This is a very Advent-y sentiment, for us Christians who are into such things. We are in the season of remembering and celebrating the God who chooses proximity to humanity as the path to redeeming Creation. It shouldn’t surprise us to hear that we, who are made in the image of that God, do best when we choose proximity as well.

Stevenson knows that getting close to people is one thing. How we see people is an additional thing. In his writing, he talks repeatedly about seeing ourselves and loved and seeing those around us as beloved. “Beloved in the Lord,” one of my seminary professors would regularly announce, “God knows you better than you know yourself — and loves you anyway!” No matter how many times I heard Jim Qualben say that to a class, a congregation, or a meeting of conflicted parishioners, it made my spine tingle.

In my atheist years, I was drawn back to the church in part by way of Psalm 139.

O Lord, you have searched me and known me.
 You know when I sit down and when I rise up;
   you discern my thoughts from far away.
 You search out my path and my lying down,
   and are acquainted with all my ways.

At first I found these words offensive. I didn’t want anyone that far up in my business. And I certainly didn’t want some purported deity there. But I came to treasure these words as a source of great comfort and peace. The gift of being fully known — deeply searched out and understood (and loved anyway!) — was a source of calm and joy like no other. That hasn’t changed.

N. T. Wright talks about the “epistemology of love.” He often quotes the line from Wittgenstein, who wrote, “It is love that believes the resurrection.” He writes of this way of knowing in a recent article in First Things.

Pure objectivity about other persons would appraise them at a distance, rather than engaging with them; pure subjectivity would use them to gratify one’s own whims or desires. Love means not just allowing others to be themselves but relishing them as being themselves, as being both other than ourselves and other than our initial hopes and expectations of them.

■ **TO DO**:
(1) Revise the Advent reflection between "At first I found" and "in First Things.", inclusive, changing "comfort" to "solace".
(2) Carry the Advent reflection forward, picking up after its final sentence.

■ **EXERCISE DATA**:

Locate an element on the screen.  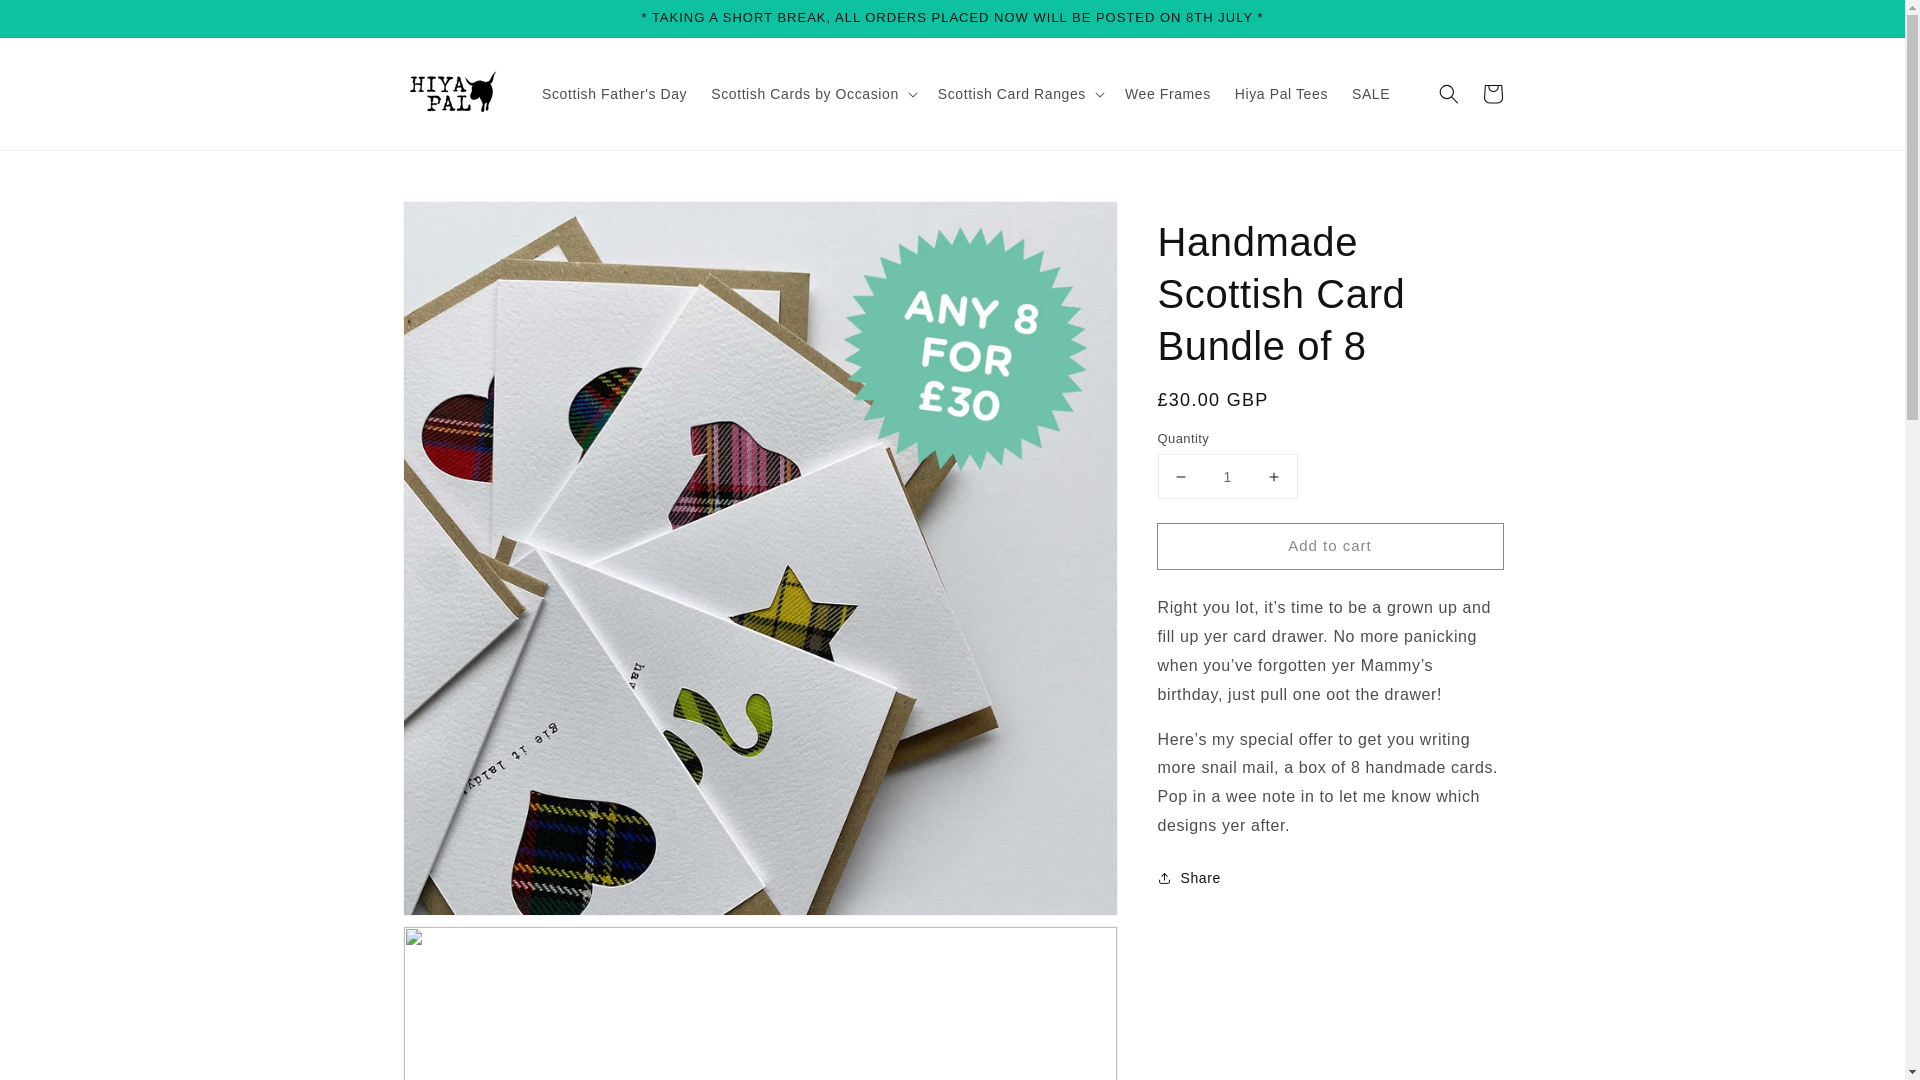
1 is located at coordinates (1227, 476).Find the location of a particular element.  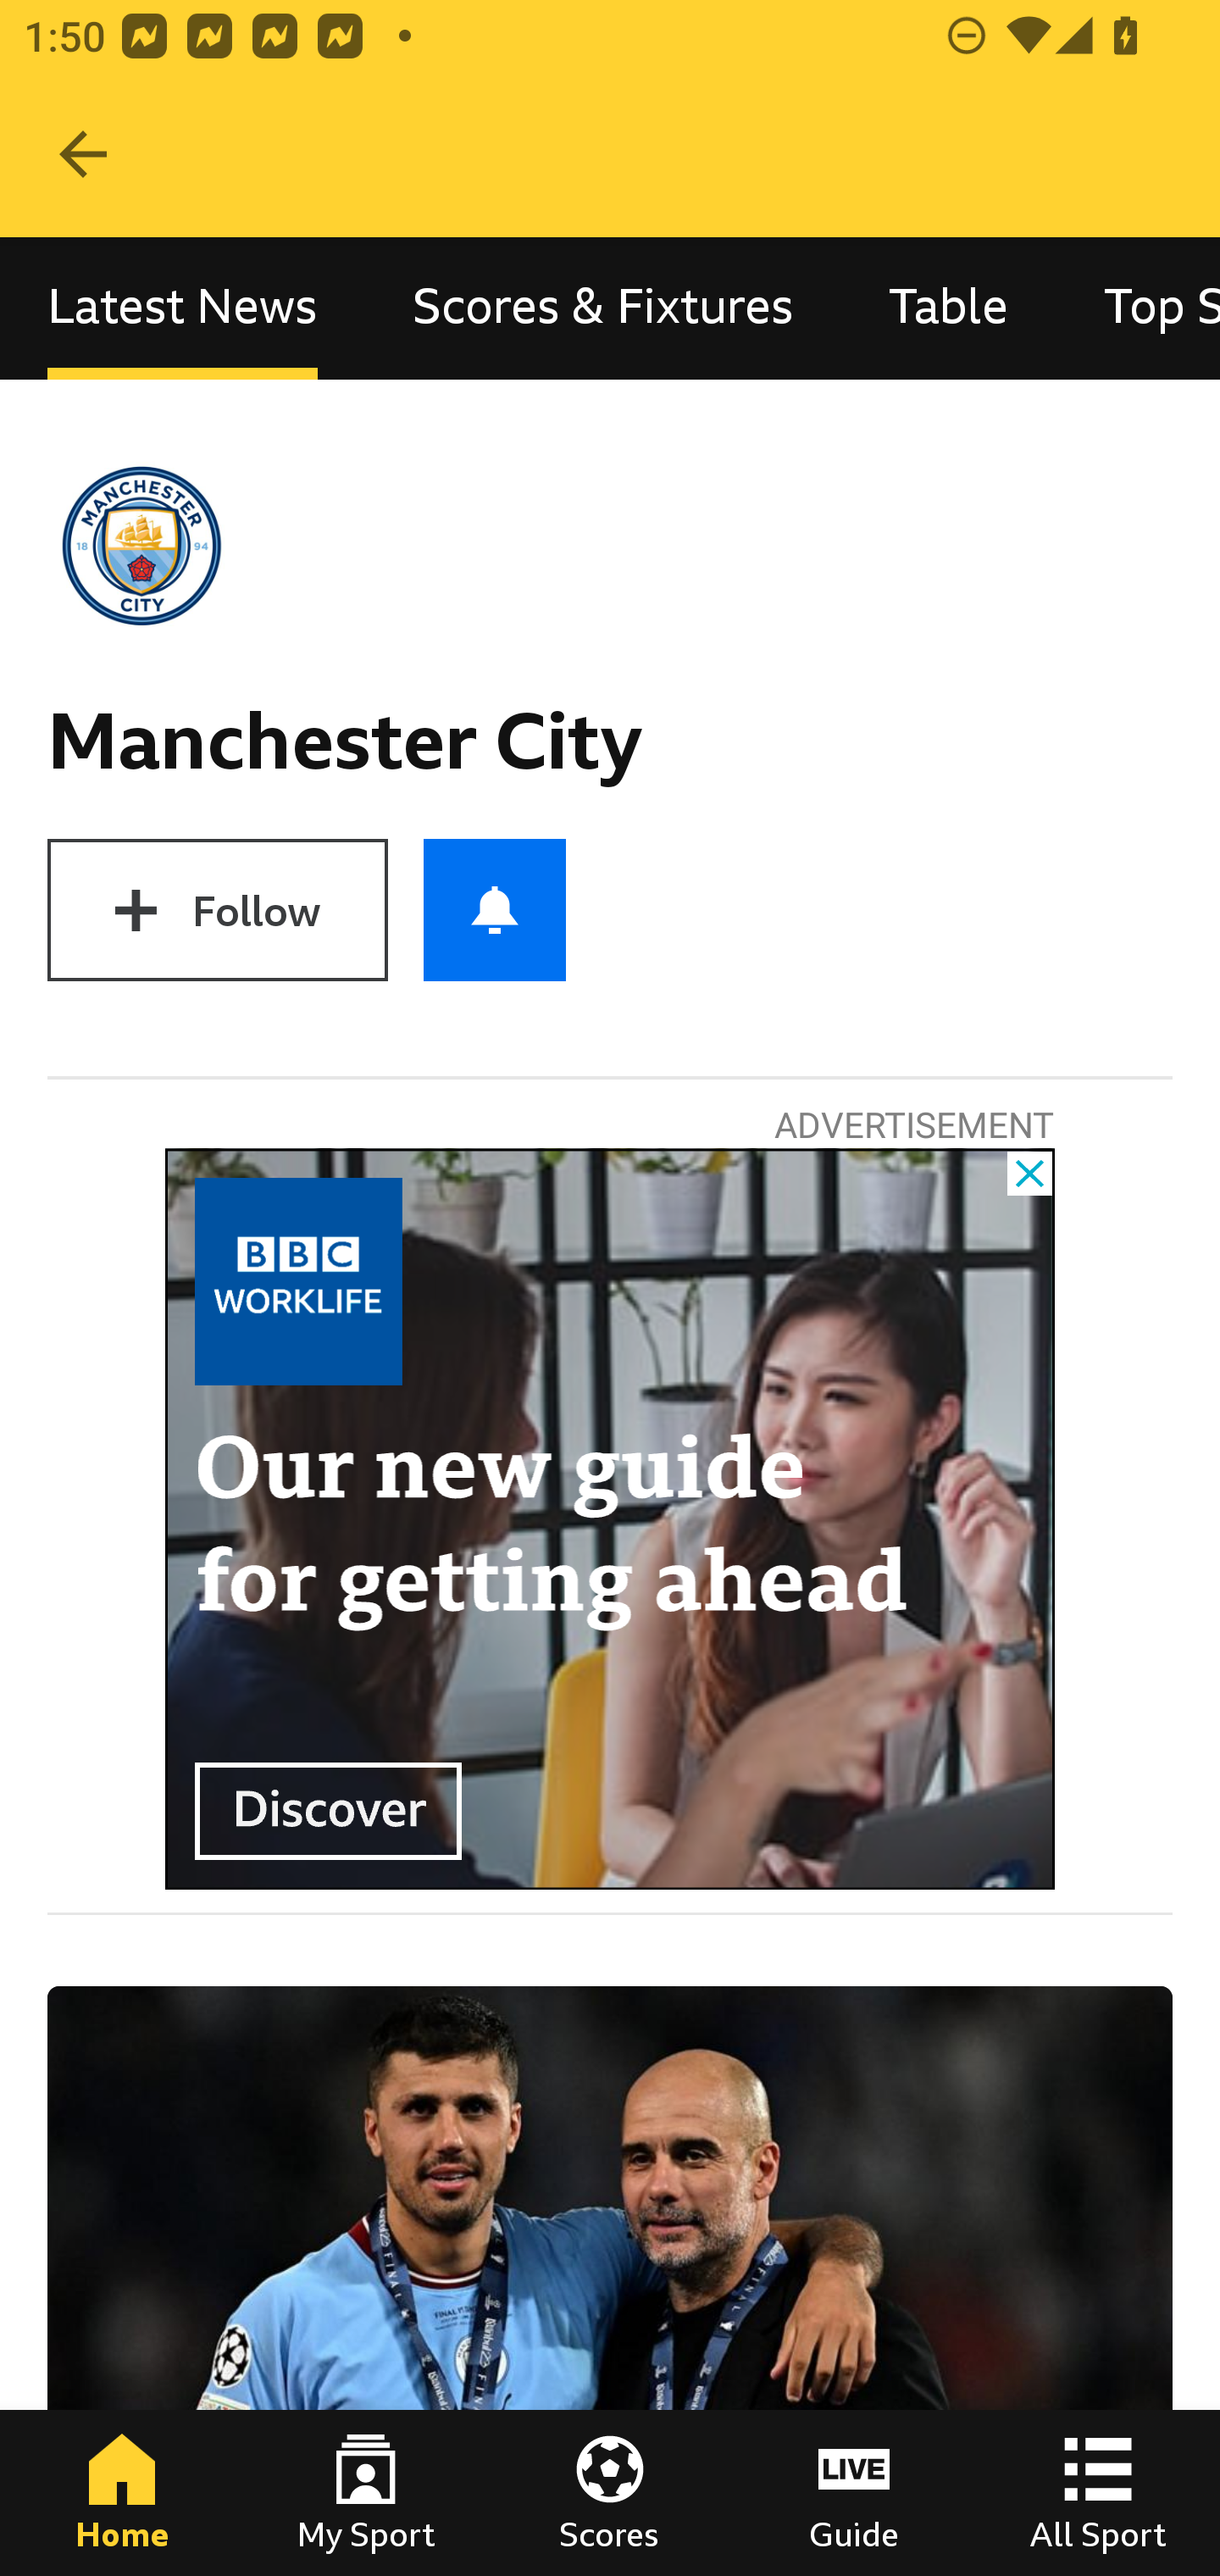

Table is located at coordinates (949, 307).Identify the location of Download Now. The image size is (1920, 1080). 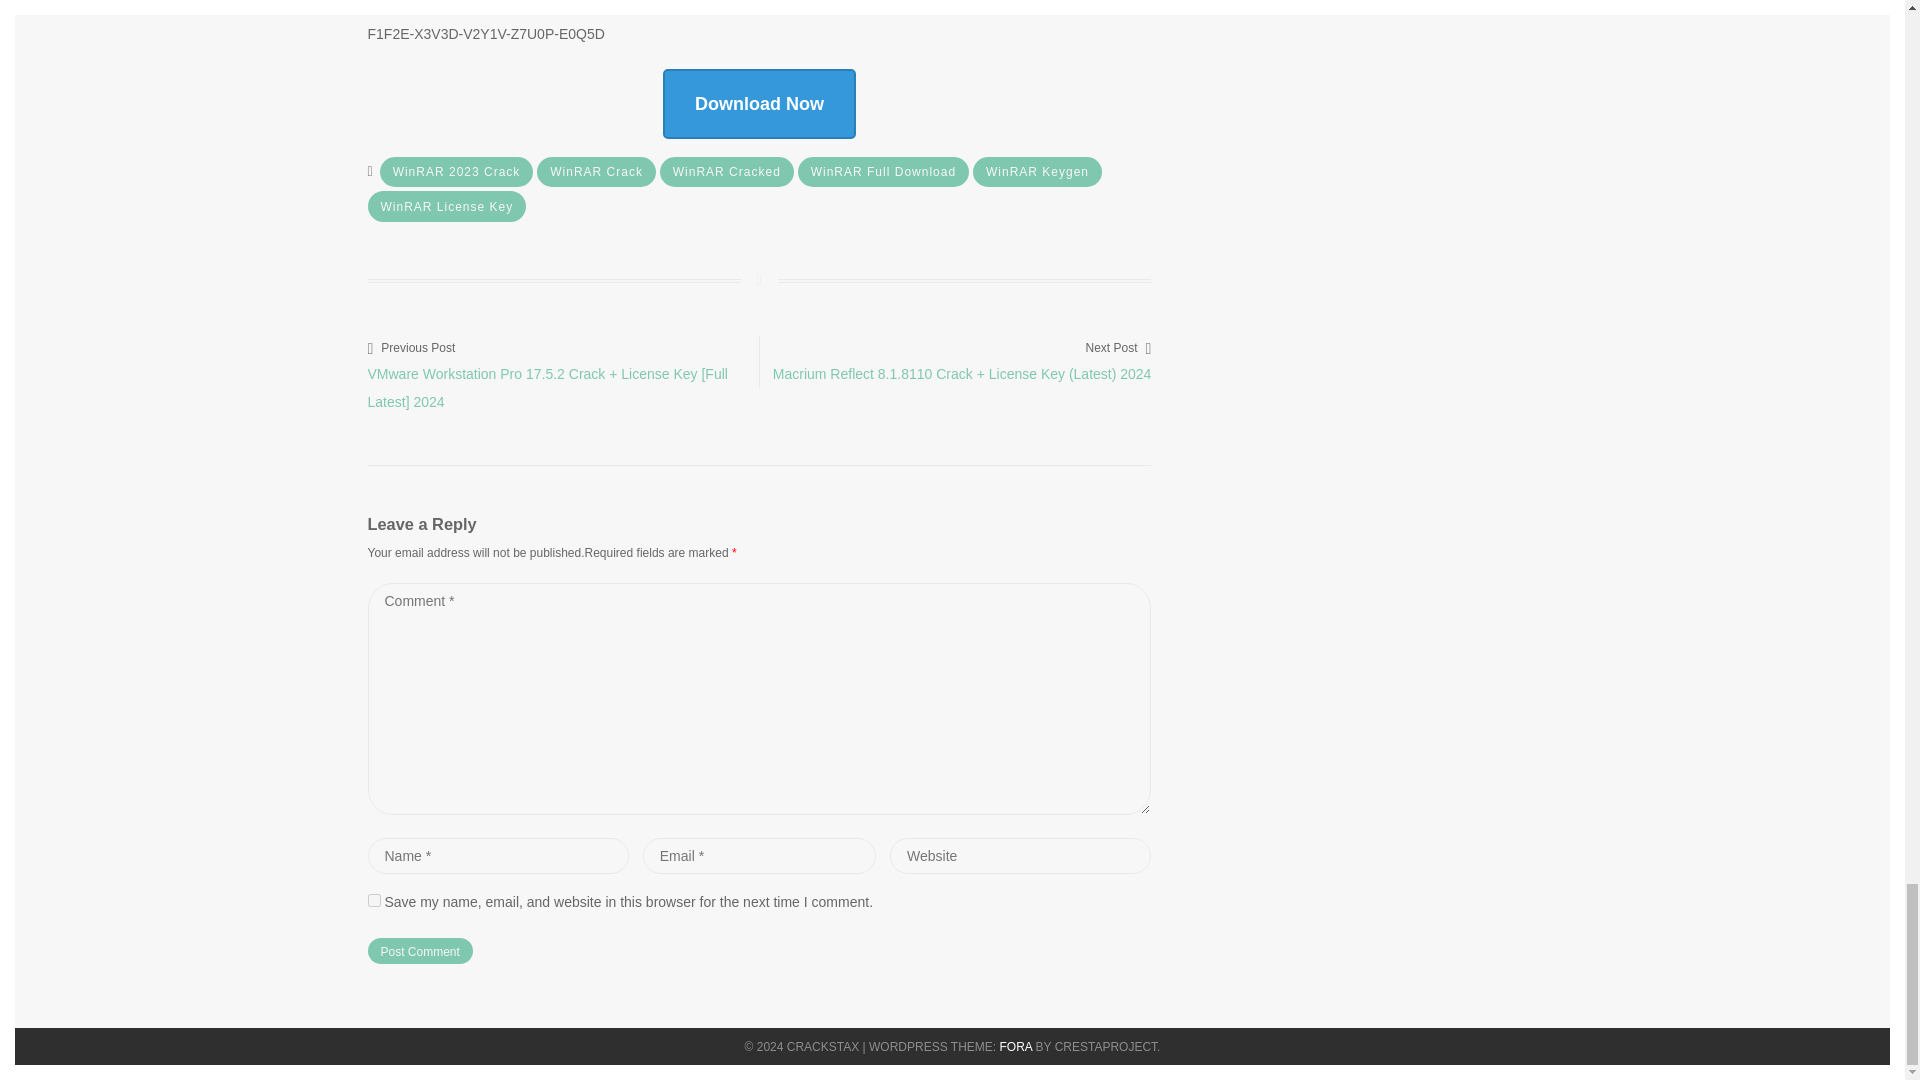
(759, 104).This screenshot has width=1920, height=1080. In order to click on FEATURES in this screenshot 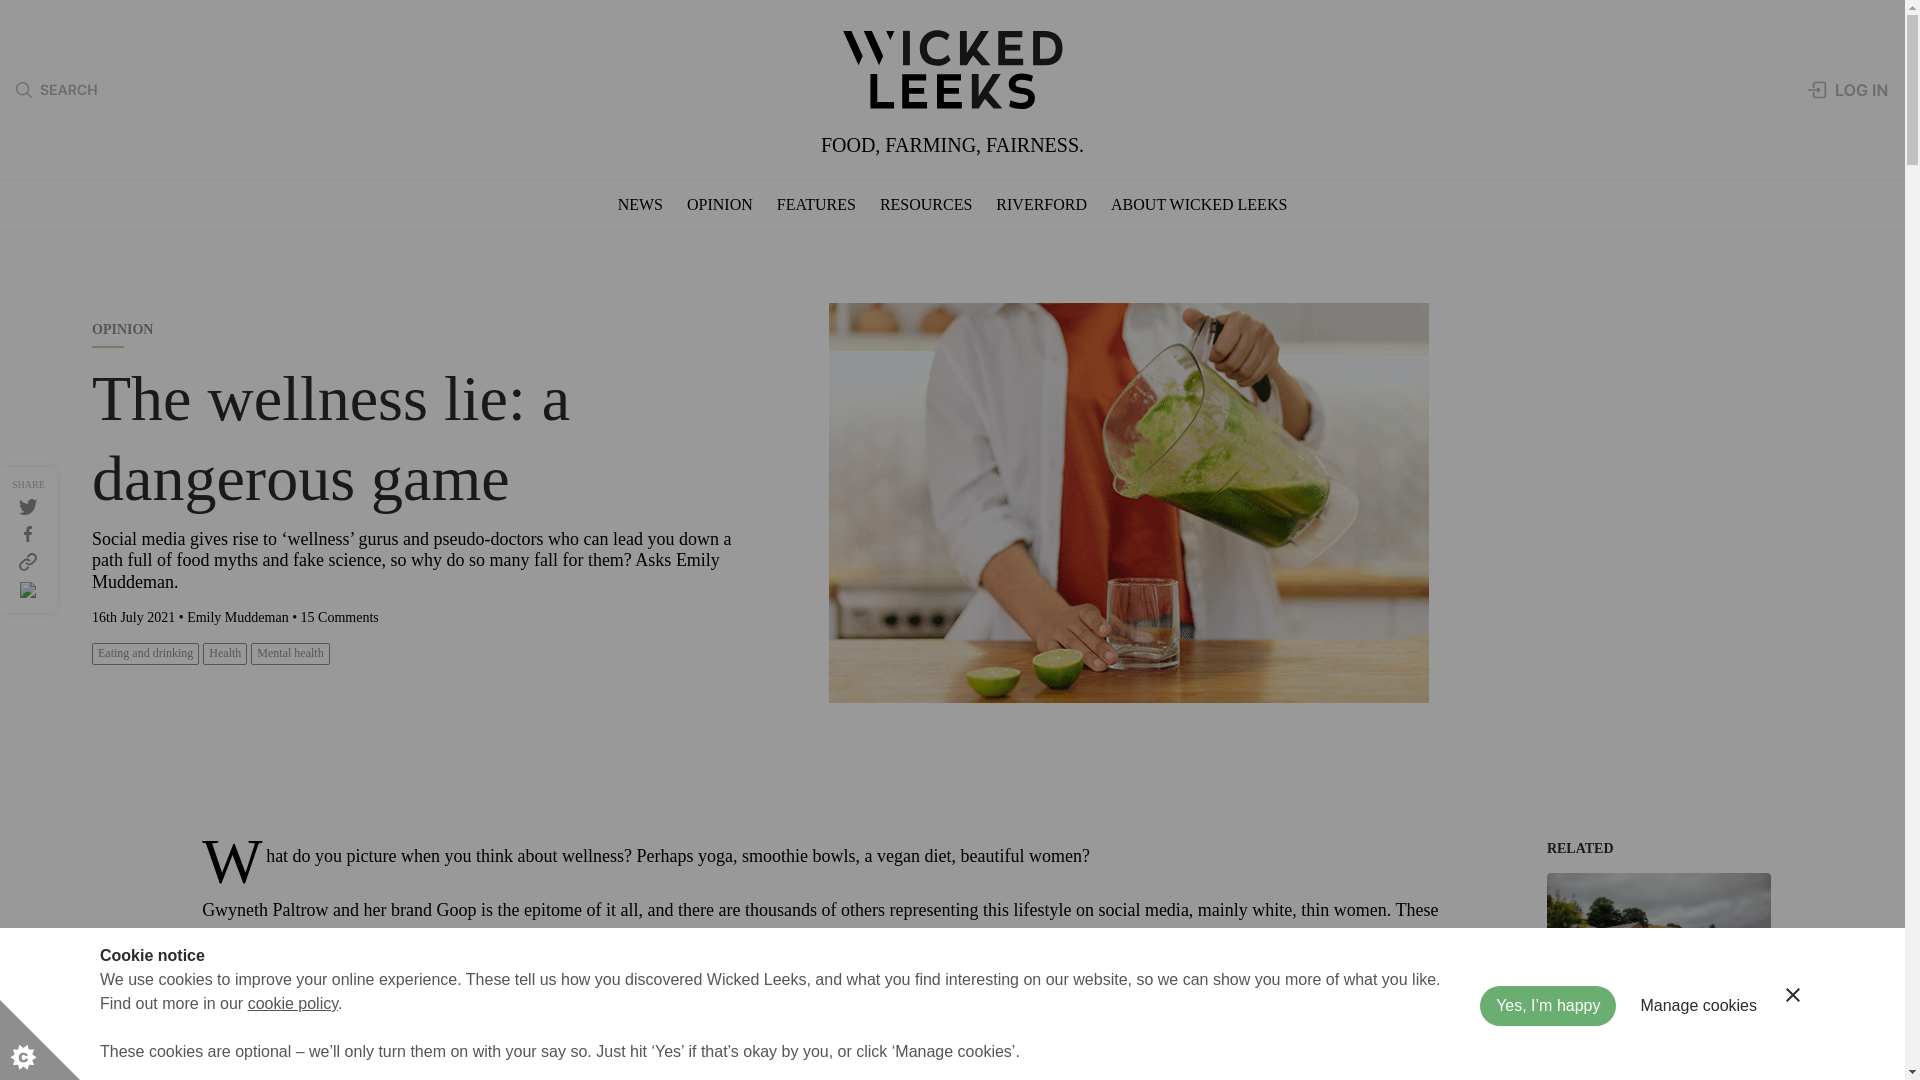, I will do `click(816, 205)`.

■ **ANSWERS FOR THIS EXERCISE**:
(1)
At first I found these words offensive. I didn’t want anyone that far up in my business. And I certainly didn’t want some purported deity there. But I came to treasure these words as a source of great solace and peace. The gift of being fully known — deeply searched out and understood (and loved anyway!) — was a source of calm and joy like no other. That hasn’t changed.

N. T. Wright talks about the “epistemology of love.” He often quotes the line from Wittgenstein, who wrote, “It is love that believes the resurrection.” He writes of this way of knowing in a recent article in First Things.

(2)
Bryan Stevenson practices the epistemology of love. He knows by coming close, by engaging, by becoming involved. He doesn’t maintain the distance of cool objectivity. He doesn’t have good boundaries when it comes to connection with his clients and causes. He is perhaps obsessed and is certainly consumed by his work. A certain perspective would describe this as unhealthy behavior. Stevenson would describe it as his life, his work, his love and his passion.

Objectivity is an Enlightenment conceit. It can never be achieved, even though it can be approximated. Objectivity may be useful in theoretical physics or higher mathematics or similar disciplines, although the best scientists are always the most passionate about their work. But objectivity leads so easily to privileging one position or perspective above all others. In the West this leads to privileging whiteness and making it the norm and standard by which all others are measured.

Engagement — the epistemology of love — is part of the Christian account of the good news of Jesus Christ. God comes close to you and me — closer than our very breath. God is a slob just like one of us and knows us better than we know ourselves.

The deepest element of an epistemology of love is enacting that love. Stevenson calls it “stone catching.” In his conversation with Krista Tippett, he remembers the story of the woman caught in adultery in John 8. He says, “it’s a powerful story about mercy and redemption and grace, and what I’ve realized is that in this era, I don’t think our righteous would put their stones down. I think that we have too many people who would, despite that exhortation, would still cast the stones. They feel insulated from the hypocrisy and judgment that that implies.”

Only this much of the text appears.